A esta altura já se sente resistência ao cansaço, é o quarto e último dia consecutivo com uma “barrigada” de concertos e duas mãos cheias de histórias para contar e recordar.

Howling Bells foram recebidos com agradável surpresa, permitindo um verdadeiro momento de relaxe e contemplação. A beleza de Juanita Stein é coerente com a sonoridade de indie rock melancólico, e o sentimento de puro orgulho português sentiu-se quando a própria confidenciou que nunca tinha actuado num festival tão belo.
Já com a noite cerrada, surge em palco a simpática e até cómica figura esguia de Jarvis Coker. O ex-vocalista dos Pulp criou uma curiosa sintonia com o público simulando uma chamada aleatória por nomes próprios, alguns deles em Português. Foi para muitos um dos melhores concertos do festival. No seu actual papel de cantautor Jarvis Coker foi excêntrico na atitude e acutilante nas palavras e contou histórias de amores desastrosos. Para quem temia um último dia de festival menos poderoso nas propostas, a surpresa era evidente e o sentimento de satisfação e de já nostálgica despedida estavam instalados.

De rompante, após uma estranha e longa espera, os The Hives assaltaram o Nokia on play. Já são repetentes em palcos nacionais, mas, mas a actuação em Coura fica marcada pela forma como incendiaram a plateia. Howlin Pelle, o vocalista da banda sueca, ameaçou e cumpriu com verdadeiros morteiros de rock. A loucura estava instalada e foi uma grande despedida do palco principal.
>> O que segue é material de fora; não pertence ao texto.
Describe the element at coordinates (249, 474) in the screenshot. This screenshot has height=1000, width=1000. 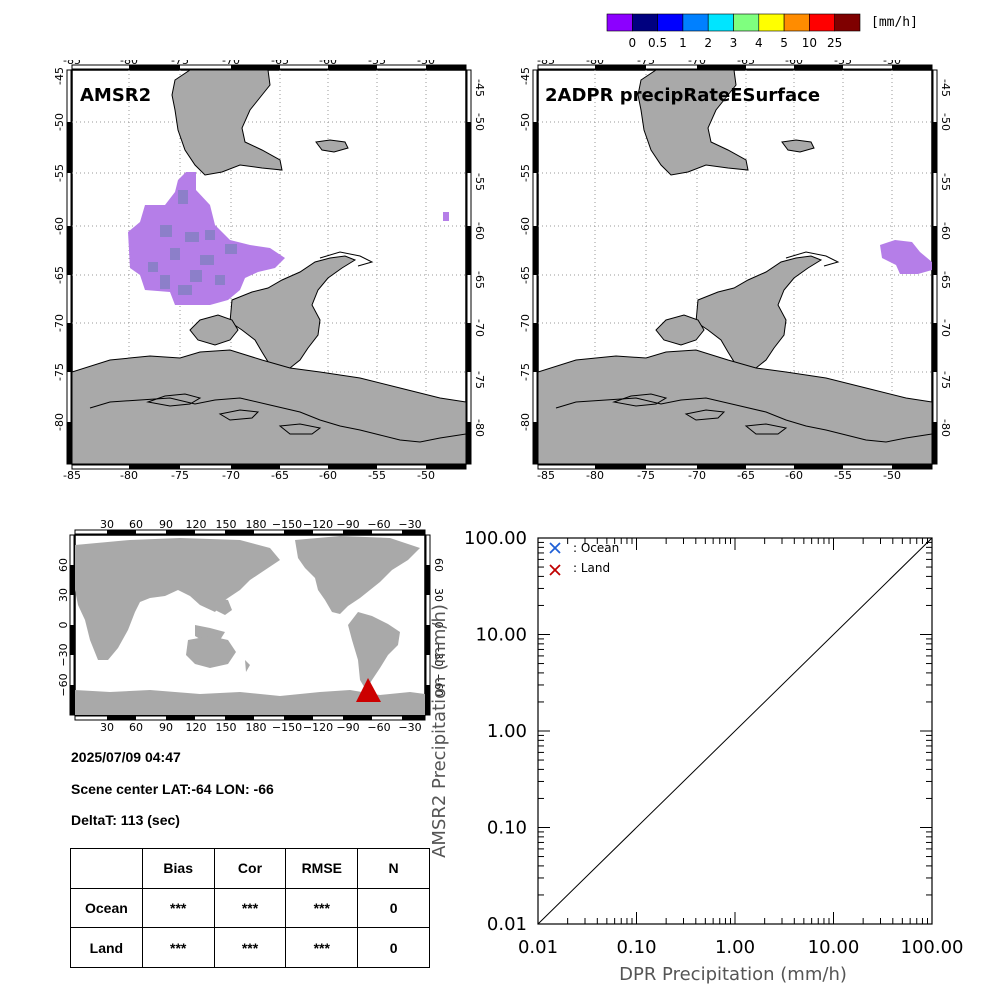
I see `amsr2-lon-ticks-bottom: -85 -80 -75 -70 -65 -60 -55 -50` at that location.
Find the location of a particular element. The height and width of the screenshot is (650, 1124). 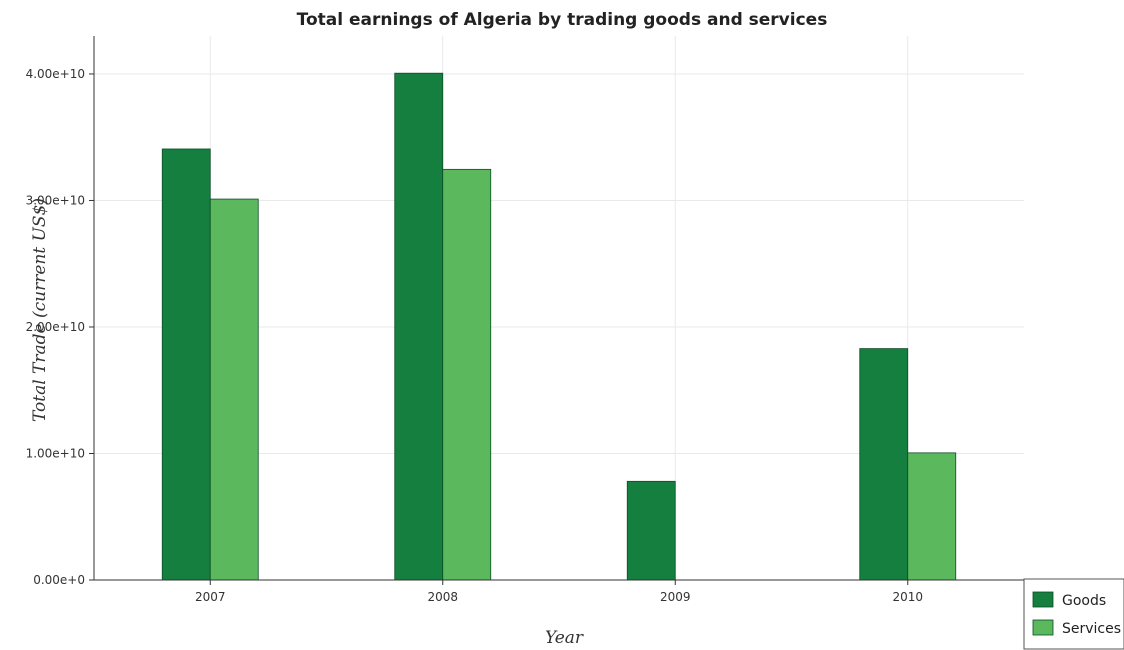

bar-services-2007 is located at coordinates (234, 390).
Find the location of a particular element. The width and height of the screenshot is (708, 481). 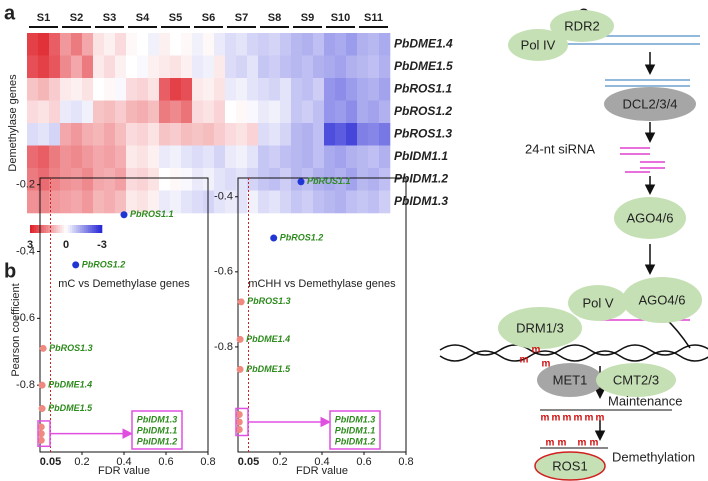

row-label: PbROS1.2 is located at coordinates (423, 111).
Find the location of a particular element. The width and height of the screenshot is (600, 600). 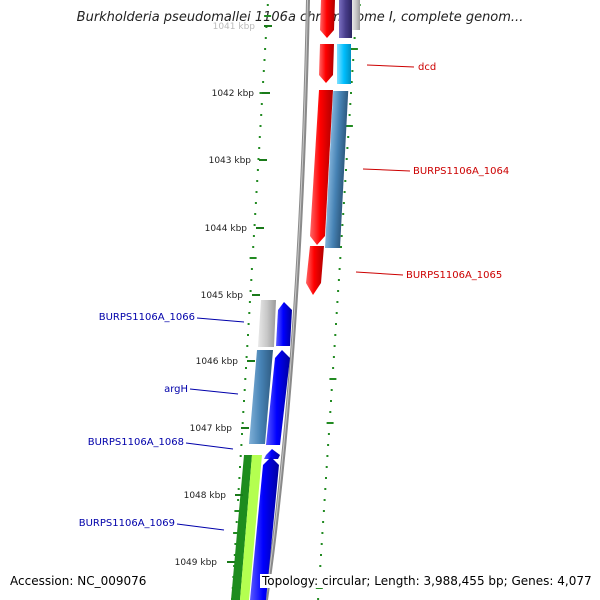

gene-label-burps1106a-1066: BURPS1106A_1066 is located at coordinates (147, 318).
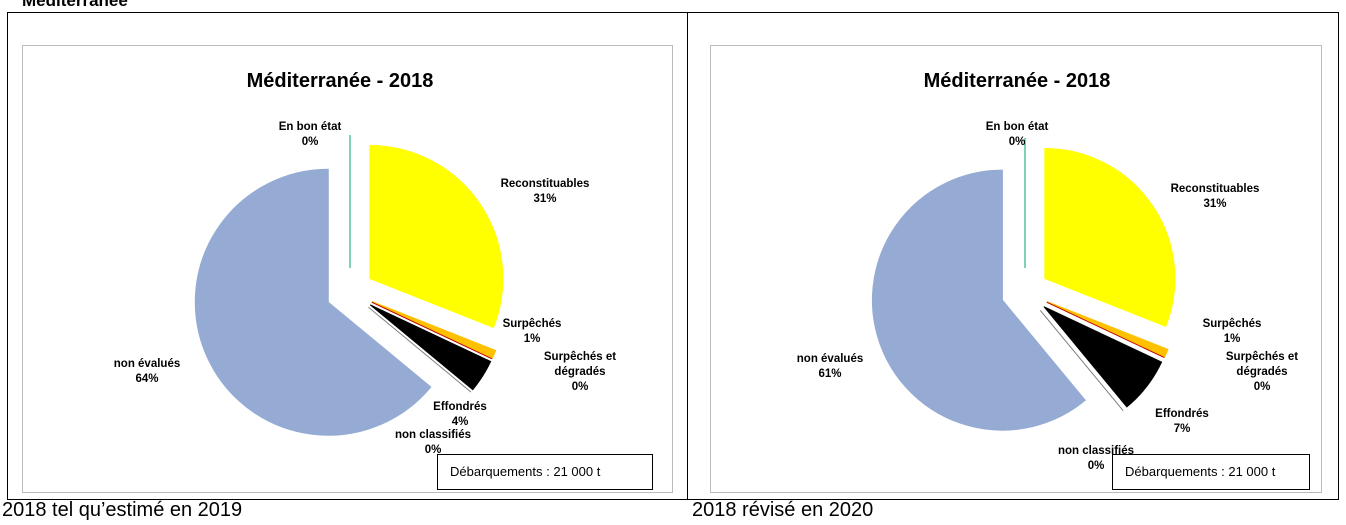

Todos responderam, sempre, aos chamamentos de Ladies and Gentlemens e os momentos de explosão aconteceram em “Walk idiot walk”, “Hate to say i told you so” e “Tick tick boom”. Já em momento de encore, os The Hives entoaram de forma memorável o “Return the favour” até à última gota de sangue.

O palco principal ficou deserto passados 10 minutos, e a imensa moldura humana que vibrara durante 4 dias consecutivos na 17ª edição do festival, rumou ora aos acampamentos, ora à zona de restauração e fast-food ou ainda ao palco after onde se preparavam os remates finais.
Os Sizo, banda da cidade Invicta, tiveram o papel de fechar os motes de rock propostos pela organização. Ainda com alguma velocidade dada pelos The Hives, os Sizo arrebataram uma composta participação.
Ao Nuno Lopes coube a tarefa de entreter os resistentes até à madrugada com sons de electrónica, e hábil mistura pop.

Apesar dos nítidos sinais da “maldita” crise e a nítida ausência de um patrocinador de peso para a promoção do evento, Paredes de Coura foi um dos momentos mais consistentes do panorama musical deste ano. Para 2010 as datas estão garantidas e o encontro ficou marcado para o mesmo local entre 28 e 31de Julho.